After Baird Park was closed due to the chocolate incident, parks staff cleaned the off-leash area. About 20 dog owners showed up the next day when it re-opened. MacKenzie says he never considered staying away. “That would be letting them win,” he says.

Toxicology reports on the chocolate came back negative, and Detective Hughes says that she isn’t actively seeking more evidence. Parks supervisor Peter White adds that the matter seems to have been dealt with. “We didn’t find anything else, and haven’t found anything else,” he says.
Moens and the other residents I interviewed are not surprised—they don’t believe their neighbours would sabotage the park. But many dog owners aren’t buying it. “I think that’s ridiculous,” Humphries says of the police investigation. “Someone did it, and they know they’re endangering the dogs, and they’re just trying to stir up some shit.”

This is how high tensions have risen in this neighbourhood over the simple matter of a little fenced-in area for dogs: Two groups of apparently reasonable people view each other as enemies. No one—not the local councillor, not the parks department or animal services, not even conflict-resolution experts—has been able to broker peace.
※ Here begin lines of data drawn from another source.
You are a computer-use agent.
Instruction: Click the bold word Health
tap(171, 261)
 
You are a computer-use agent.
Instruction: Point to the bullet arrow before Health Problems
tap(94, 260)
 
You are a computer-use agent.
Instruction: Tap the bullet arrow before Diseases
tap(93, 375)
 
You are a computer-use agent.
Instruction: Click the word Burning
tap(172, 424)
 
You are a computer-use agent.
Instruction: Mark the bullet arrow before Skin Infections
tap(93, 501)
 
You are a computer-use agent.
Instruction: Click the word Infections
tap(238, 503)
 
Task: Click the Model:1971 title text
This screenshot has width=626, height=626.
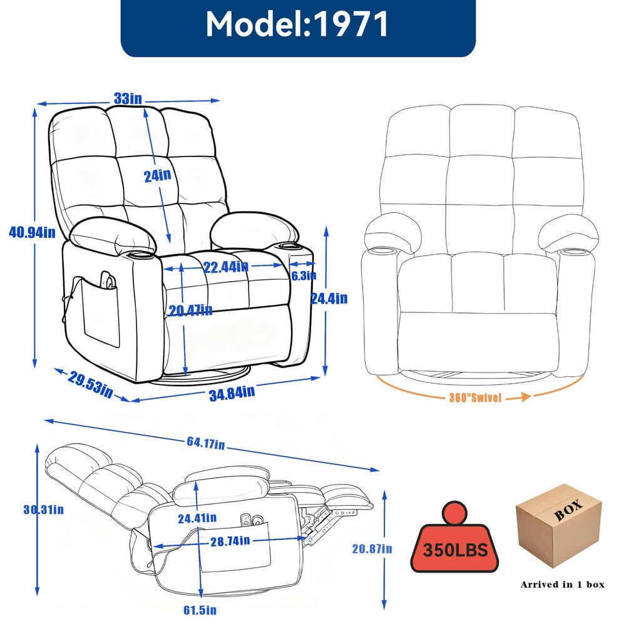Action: click(297, 24)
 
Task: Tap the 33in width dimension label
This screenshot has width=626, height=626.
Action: click(128, 98)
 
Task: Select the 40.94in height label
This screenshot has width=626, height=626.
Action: click(33, 232)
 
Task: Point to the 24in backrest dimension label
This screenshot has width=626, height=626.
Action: click(158, 175)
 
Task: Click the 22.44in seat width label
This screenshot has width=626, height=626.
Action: click(226, 267)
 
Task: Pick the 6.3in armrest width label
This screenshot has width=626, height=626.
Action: click(304, 275)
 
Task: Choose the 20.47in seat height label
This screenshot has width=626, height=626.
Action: click(190, 310)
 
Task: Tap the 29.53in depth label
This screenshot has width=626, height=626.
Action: click(90, 384)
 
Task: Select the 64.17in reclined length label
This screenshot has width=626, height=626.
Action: click(205, 443)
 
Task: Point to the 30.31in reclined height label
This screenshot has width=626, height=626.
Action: click(44, 510)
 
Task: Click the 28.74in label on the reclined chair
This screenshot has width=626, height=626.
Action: click(230, 541)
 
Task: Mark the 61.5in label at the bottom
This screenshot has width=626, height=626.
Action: click(200, 610)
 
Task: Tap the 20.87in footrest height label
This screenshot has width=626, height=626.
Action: click(372, 549)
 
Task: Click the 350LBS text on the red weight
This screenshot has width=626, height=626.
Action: click(455, 550)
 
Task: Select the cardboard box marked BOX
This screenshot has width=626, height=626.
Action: click(559, 526)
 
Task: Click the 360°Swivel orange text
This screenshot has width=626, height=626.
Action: click(475, 398)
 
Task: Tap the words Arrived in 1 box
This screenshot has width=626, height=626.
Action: click(563, 585)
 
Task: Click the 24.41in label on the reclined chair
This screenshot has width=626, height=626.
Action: click(197, 518)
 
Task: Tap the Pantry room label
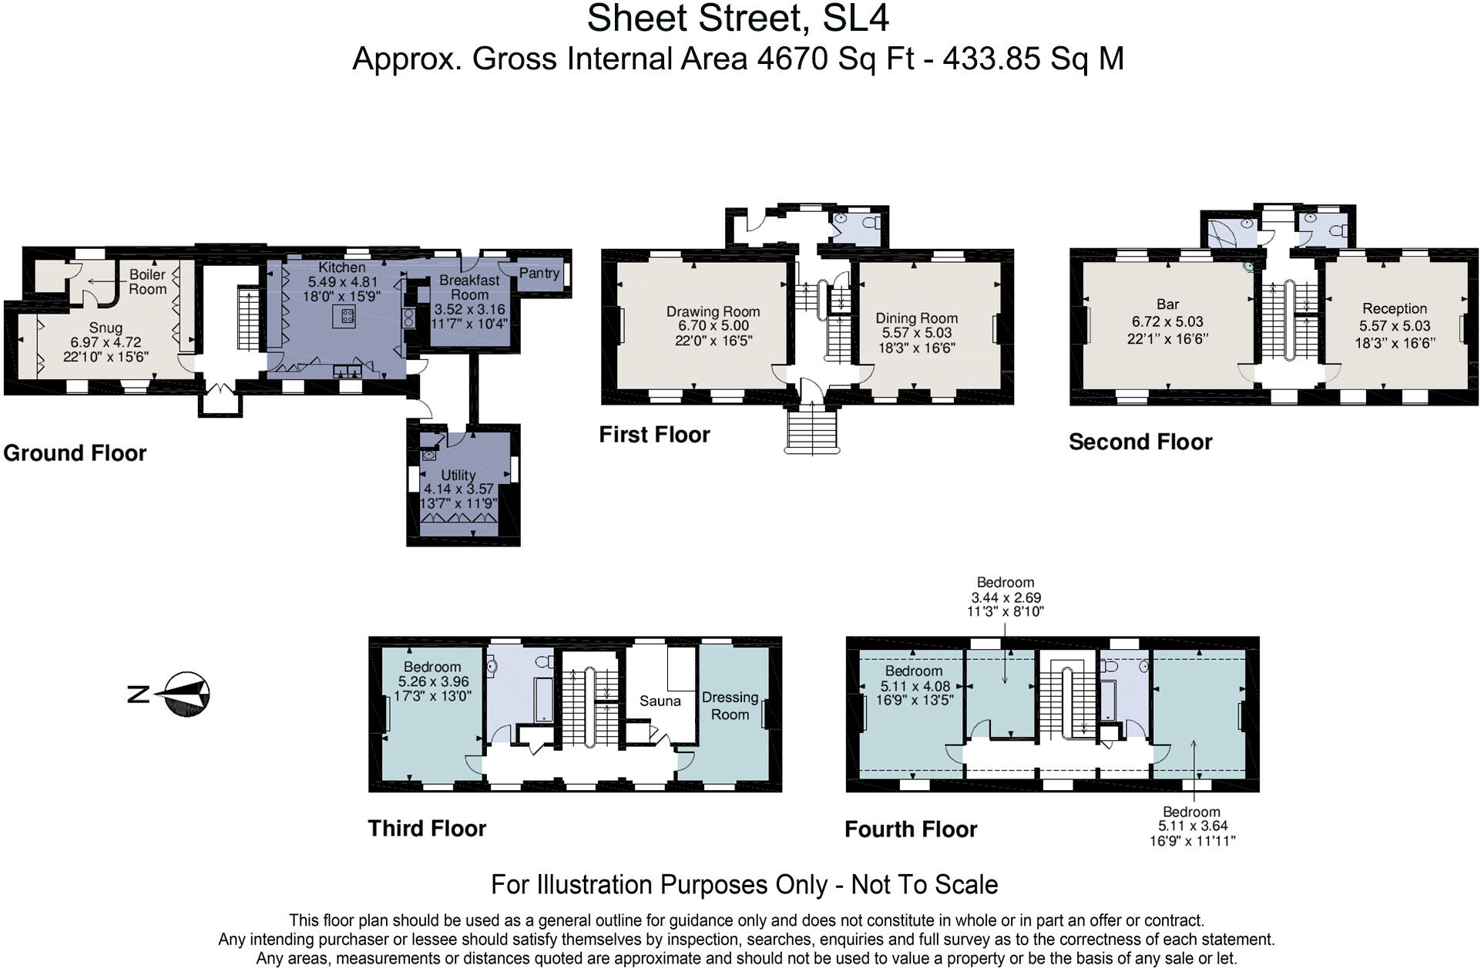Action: [539, 273]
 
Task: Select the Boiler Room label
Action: [147, 281]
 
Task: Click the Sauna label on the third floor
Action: [660, 701]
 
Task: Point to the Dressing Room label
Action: [730, 705]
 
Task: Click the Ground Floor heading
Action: [75, 452]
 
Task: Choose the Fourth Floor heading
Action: [911, 829]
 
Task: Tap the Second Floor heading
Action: [1140, 442]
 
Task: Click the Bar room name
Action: [1167, 304]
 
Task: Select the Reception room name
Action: [1395, 308]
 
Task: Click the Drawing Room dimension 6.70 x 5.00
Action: [713, 326]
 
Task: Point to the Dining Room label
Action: [917, 318]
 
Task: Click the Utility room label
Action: [458, 475]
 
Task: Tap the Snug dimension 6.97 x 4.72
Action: [106, 342]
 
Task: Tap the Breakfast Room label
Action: [469, 288]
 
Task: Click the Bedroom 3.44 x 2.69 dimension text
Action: [1006, 597]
The matter is in a stalemate. The off-leash area will remain as is and city staff have been told to enforce the bylaws. Dog walkers say they won’t stop using the park and residents say they won’t stop complaining about it. White says in cases like this, good solutions are “very much about compromising for all concerned.” But sometimes, even after a long, good-faith effort, some people will still be unhappy.

Unhappy, and in this case, mistrustful. So much so that even though police say the chocolate incident was innocent, everyone still assumes the worst about each other. “You continue to take information as it comes in,” Detective Hughes told me when I asked if her investigation into the case of the Baird Park Dog Park was closed. “You never really conclude matters like that.”
 
Dog-eat-dog or puppy love?
A survey of human-animal relations in Trinity Bellwoods Park.
—Luc Rinaldi

Dana (with Pablo)  Professor
Are you a fan of Toronto’s off-leash dog parks?
Absolutely. The dogs get to socialize and play, and it’s fun for the owners. I’ve [met] people who don’t own dogs coming to dog parks just to watch.
 
Adam (with Max)  Construction worker
Have you had any dog park run-ins or issues?
No. They’re dogs. They’re going to fight and grumble with the other dogs. It’s fine.

Jaime  Student
Do you prefer fenced or non-fenced dog parks?
I think non-fenced parks are better. If you can’t control your dog, or if it can’t control itself, you shouldn’t be bringing it to a dog park in the first place.

Ray (with Rosa)  Illustrator
Have you had any dog park run-ins or issues?
Rose doesn’t bark, so people don’t complain. I’ve never even seen a dog fight. In New York City, where I’m from, dog fights last 20 minutes. I’m serious.

Mark  Student
Have you had any dog park run-ins or issues?
I live beside a dog park near Ossington. The dogs can bark pretty loudly in the morning. When you’re hungover and want to sleep in, it’s unfortunate.